EXERCISE DIRECTIONS
Among the entries below, one stretch runs from the line that contains "7-918-880-11-07 (421, 2350)" through the line that contains "Система скидок (208, 1576)". Repeat that stretch exactly, ends included, and only that.
◇ ◇ ◇ ◇ ◇ ◇ ◇
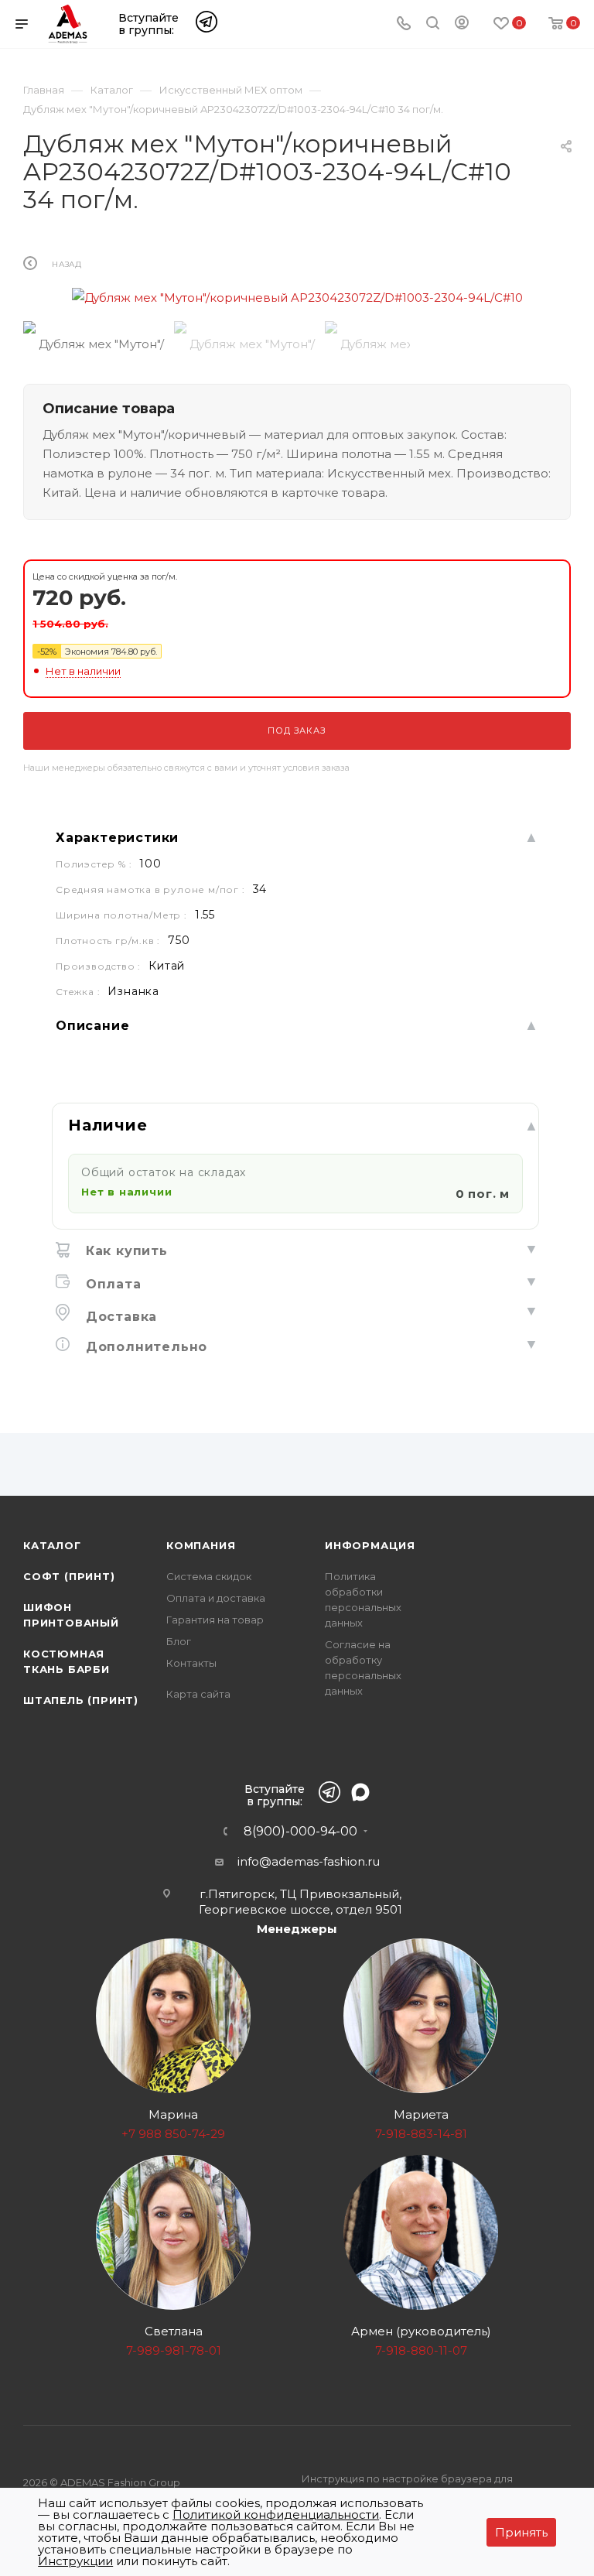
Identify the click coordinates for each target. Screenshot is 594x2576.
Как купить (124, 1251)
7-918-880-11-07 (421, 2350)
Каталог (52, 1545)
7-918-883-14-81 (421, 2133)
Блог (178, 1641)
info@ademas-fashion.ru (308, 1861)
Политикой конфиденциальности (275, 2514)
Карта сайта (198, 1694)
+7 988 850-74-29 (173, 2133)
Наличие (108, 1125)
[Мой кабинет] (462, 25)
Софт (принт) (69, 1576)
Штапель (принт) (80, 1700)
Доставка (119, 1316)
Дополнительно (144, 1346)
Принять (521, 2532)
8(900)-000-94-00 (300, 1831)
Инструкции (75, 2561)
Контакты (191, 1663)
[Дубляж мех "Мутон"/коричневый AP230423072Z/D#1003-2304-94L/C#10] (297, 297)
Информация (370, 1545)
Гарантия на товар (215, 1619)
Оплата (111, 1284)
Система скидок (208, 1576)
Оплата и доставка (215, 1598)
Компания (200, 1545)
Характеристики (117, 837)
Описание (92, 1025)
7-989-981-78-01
◇ ◇ ◇ ◇ ◇ ◇ ◇
THE ANSWER
7-918-880-11-07 (421, 2350)
Каталог (52, 1545)
7-918-883-14-81 (421, 2133)
Блог (178, 1641)
info@ademas-fashion.ru (308, 1861)
Политикой конфиденциальности (275, 2514)
Карта сайта (198, 1694)
+7 988 850-74-29 (173, 2133)
Наличие (108, 1125)
[Мой кабинет] (462, 25)
Софт (принт) (69, 1576)
Штапель (принт) (80, 1700)
Доставка (119, 1316)
Дополнительно (144, 1346)
Принять (521, 2532)
8(900)-000-94-00 (300, 1831)
Инструкции (75, 2561)
Контакты (191, 1663)
[Дубляж мех "Мутон"/коричневый AP230423072Z/D#1003-2304-94L/C#10] (297, 297)
Информация (370, 1545)
Гарантия на товар (215, 1619)
Оплата (111, 1284)
Система скидок (208, 1576)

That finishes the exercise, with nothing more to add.